Der Berliner Tierpark im Osten der Stadt hat im vergangenen Jahr erneut unter niedrigen Besucherzahlen gelitten. Nachdem 2024 weniger Menschen kamen als 2023, sei auch im Jahr 2025 die erhoffte Erholung der Zahlen nicht erreicht worden, antworteten die Senatsverwaltung für Finanzen und der Tierpark auf eine SPD-Anfrage.
2025 seien mehrere negative Faktoren von außen zusammengekommen: eine Schließung des Tierparks wegen der Maul- und Klauenseuche über mehrere Wochen, häufig schlechtes Wetter, Bauarbeiten am U-Bahn- und Straßenbahnnetz im Sommer und allgemein weniger Konsum in der Freizeit.

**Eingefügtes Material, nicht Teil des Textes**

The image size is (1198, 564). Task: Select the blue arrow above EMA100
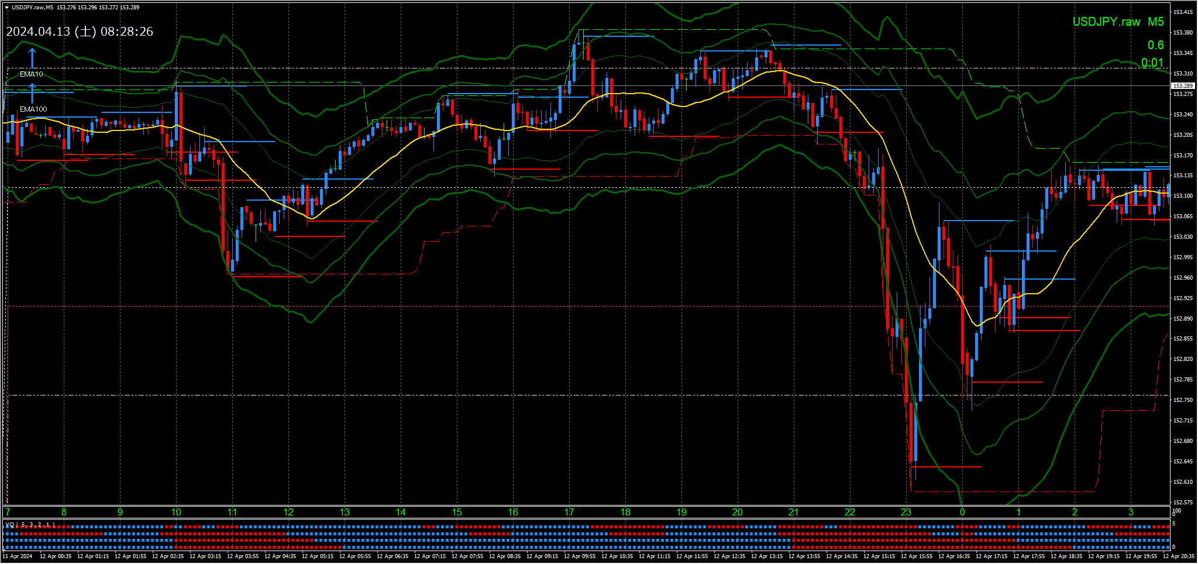[32, 92]
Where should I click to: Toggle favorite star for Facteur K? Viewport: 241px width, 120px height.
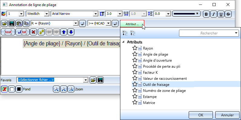(x=135, y=72)
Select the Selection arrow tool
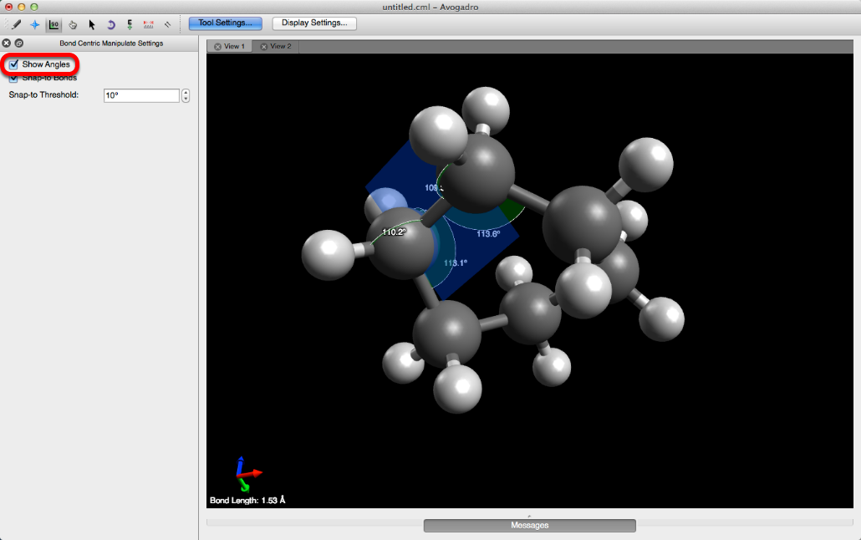 click(92, 24)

In den Jahren 2020 bis 2023 stieg die Zahl der verkauften Eintrittskarten laut den Angaben von 550.000 auf rund 776.000. Die Zahl der Besucher war wegen der Jahreskarten mehr als doppelt so hoch. Die Einnahmen erhöhten sich demnach von 7,7 Millionen Euro auf 10,2 Millionen Euro.
Afrikanische Elefanten als Attraktion
Dann kam es 2024 zu einem ersten Einbruch, knapp 670.000 Karten wurden verkauft, hieß es. Für 2025 wurden die genauen Zahlen nicht angegeben, aber anscheinend lagen sie nicht über, sondern unter den Zahlen von 2024, wie in der Antwort angedeutet wird.
Die SPD-Abgeordneten Andreas Geisel und Sebastian Schlüsselburg, die angefragt hatten, sprachen von einem Ticketverkauf, der im vergangenen Jahr 30 Prozent unter Plan gelegen habe: Die Einnahmen seien mehr als eine Million Euro geringer gewesen als im Jahr 2024.
Für das laufende Jahr 2026 habe man sich an 2024 als Vergleichs- und Planungsbasis orientiert, so der Tierpark. Besonders wegen der Rückkehr der Afrikanischen Elefanten als neue Attraktion hoffe man wieder auf mehr Besucher.